Hints and allegations abound that arithmetic with NaNs can be 'slow' in hardware FPUs. Specifically in the modern x64 FPU, e.g on a Nehalem i7, is that still true? Do FPU multiplies get churned out at the same speed regardless of the values of the operands?
I have some interpolation code that can wander off the edge of our defined data, and I'm trying to determine whether it's faster to check for NaNs (or some other sentinel value) here there and everywhere, or just at convenient points.
Yes, I will benchmark my particular case (it could be dominated by something else entirely, like memory bandwidth), but I was surprised not to see a concise summary somewhere to help with my intuition.

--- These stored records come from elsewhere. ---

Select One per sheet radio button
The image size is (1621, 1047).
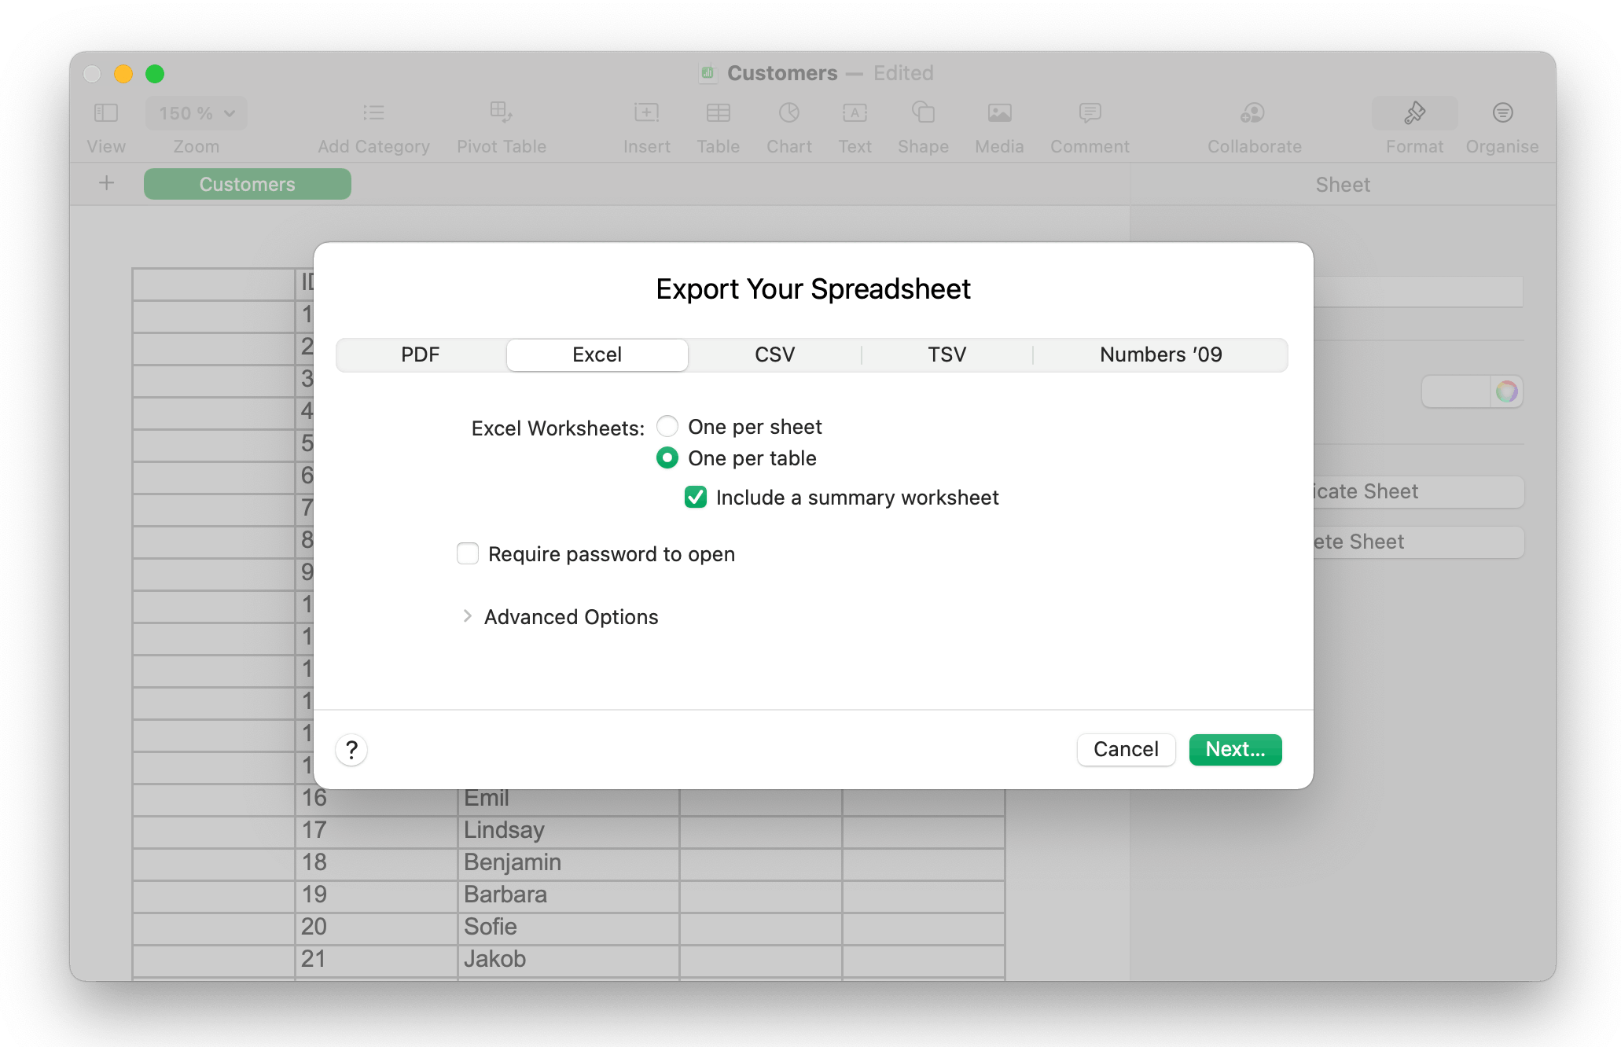(x=669, y=425)
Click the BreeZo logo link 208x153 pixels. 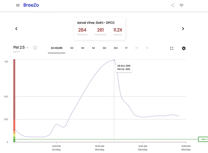pyautogui.click(x=31, y=5)
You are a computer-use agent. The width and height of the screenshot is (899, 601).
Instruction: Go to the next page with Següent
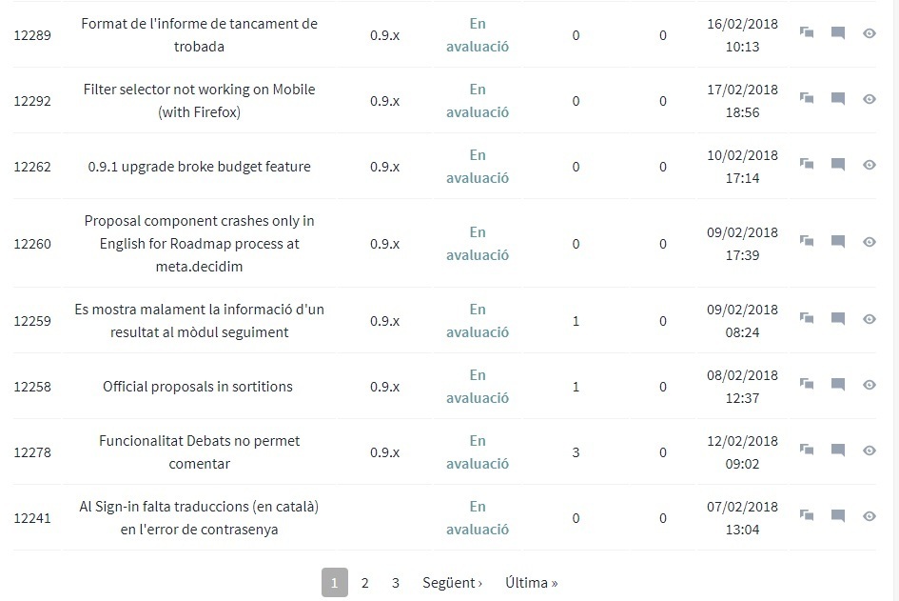[x=452, y=583]
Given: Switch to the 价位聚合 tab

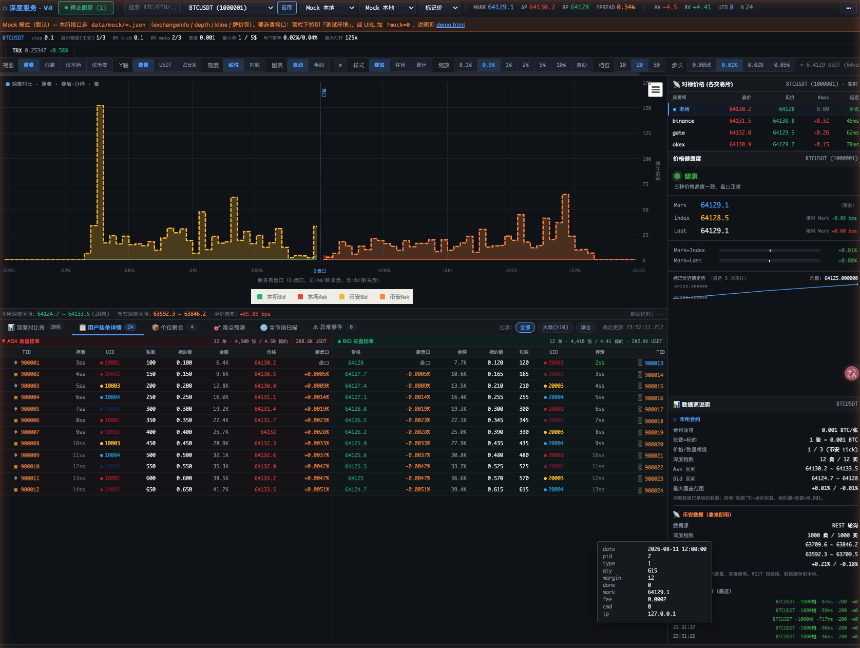Looking at the screenshot, I should (x=175, y=328).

I'll be doing this from the CLR, if it makes a difference as to the flavor of NaNs generated.
For what it's worth, using the SSE instruction mulsd
with NaN
is pretty much exactly as fast as with the constant 4.0
(chosen by a fair dice roll, guaranteed to be random).
This code:
for (unsigned i = 0; i < 2000000000; i++)
{
double j = doubleValue * i;
}
generates this machine code (inside the loop) with clang (I assume the .NET virtual machine uses SSE instructions when it can too):
movsd -16(%rbp), %xmm0 ; gets the constant (NaN or 4.0) into xmm0
movl -20(%rbp), %eax ; puts i into a register
cvtsi2sdq %rax, %xmm1 ; converts i to a double and puts it in xmm1
mulsd %xmm0, %xmm1 ; multiplies xmm0 (the constant) with xmm1 (i)
movsd %xmm1, -32(%rbp) ; puts the result somewhere on the stack
And with two billion iterations, the NaN
(as defined by the C macro NAN
from <math.h>
) version took about 0.017 less seconds to execute on my i7. The difference was probably caused by the task scheduler.
So to be fair, they're exactly as fast.